• _TASK DESCRIPTION_
Output only the lines of the entries that follow, starting at the one with "Image resolution: width=820, height=1180." and running down to the one with "[Create your own", both included and unchanged.

• _EXTRACTED DATA_
Start of Block

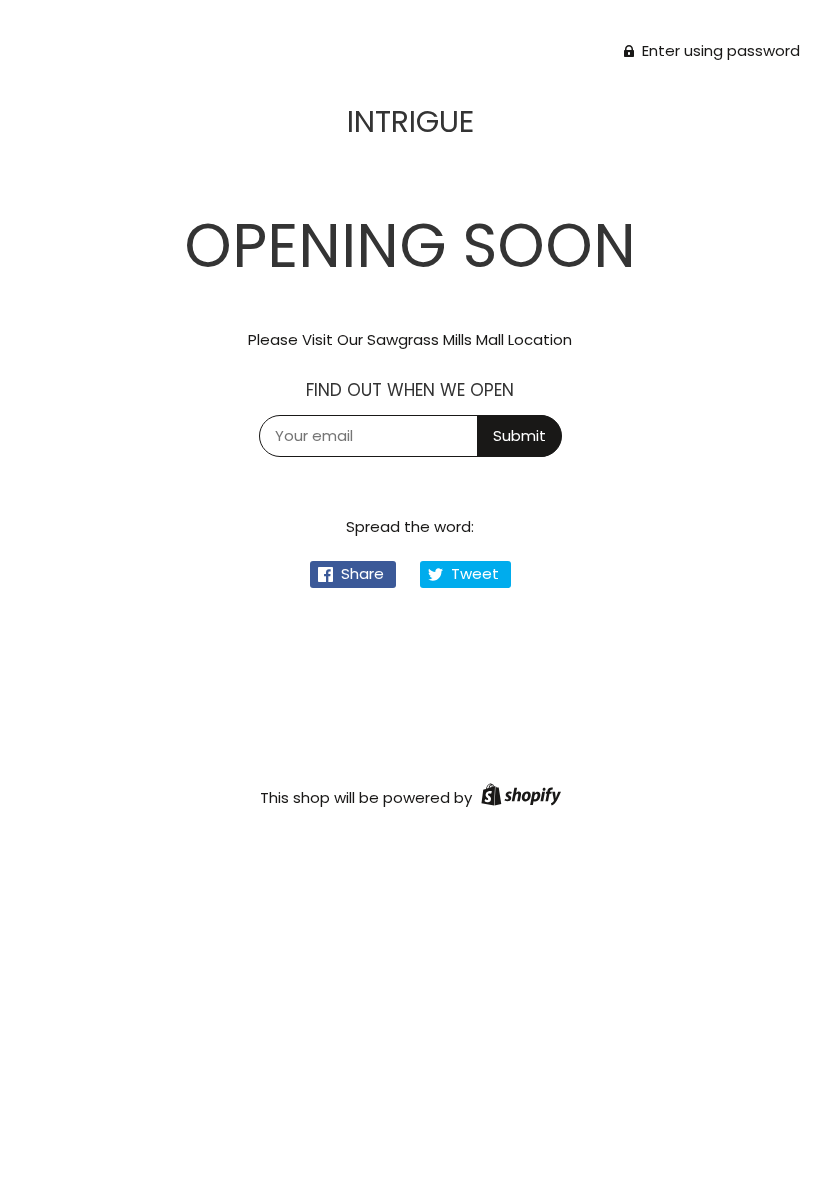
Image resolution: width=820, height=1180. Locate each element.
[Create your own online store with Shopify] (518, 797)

End of Block
Start of Block

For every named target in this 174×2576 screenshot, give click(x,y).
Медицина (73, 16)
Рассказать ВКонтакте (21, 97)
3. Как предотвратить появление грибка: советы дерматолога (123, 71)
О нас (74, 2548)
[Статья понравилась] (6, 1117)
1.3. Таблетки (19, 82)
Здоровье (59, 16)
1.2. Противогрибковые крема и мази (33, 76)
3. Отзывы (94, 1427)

End of Block

• _TASK OUTPUT_
Image resolution: width=820, height=1180. Locate each element.
[Create your own online store with Shopify] (518, 797)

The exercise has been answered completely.